# Work required
Go through the records below and report each line with "click" in it.

# Provided records
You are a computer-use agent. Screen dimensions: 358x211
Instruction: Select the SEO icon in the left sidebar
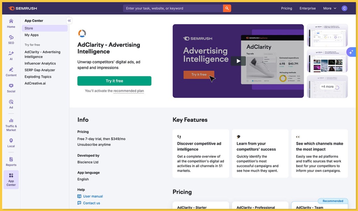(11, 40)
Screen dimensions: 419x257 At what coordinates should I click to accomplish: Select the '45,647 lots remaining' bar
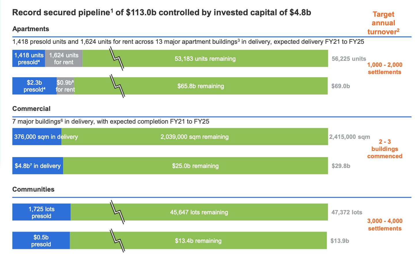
---
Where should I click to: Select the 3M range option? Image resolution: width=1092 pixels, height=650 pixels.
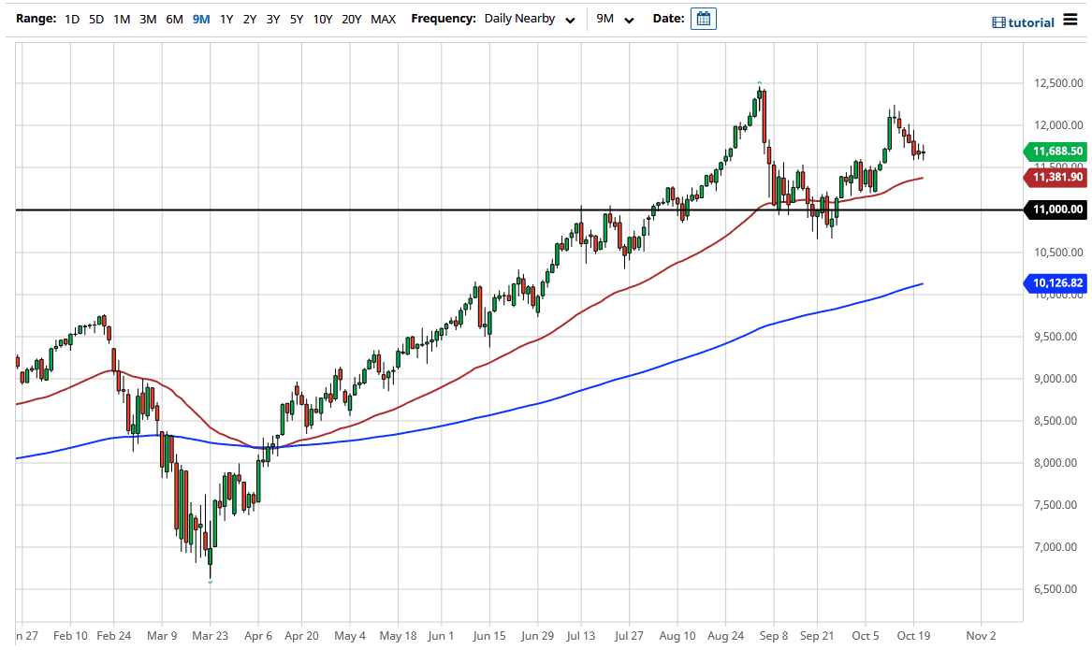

# Result of this exercise
Screen dimensions: 419x257 At what coordinates should I click to accomplish: Select the '45,647 lots remaining' bar
Where should I click to: Select the 3M range option? Image resolution: width=1092 pixels, height=650 pixels.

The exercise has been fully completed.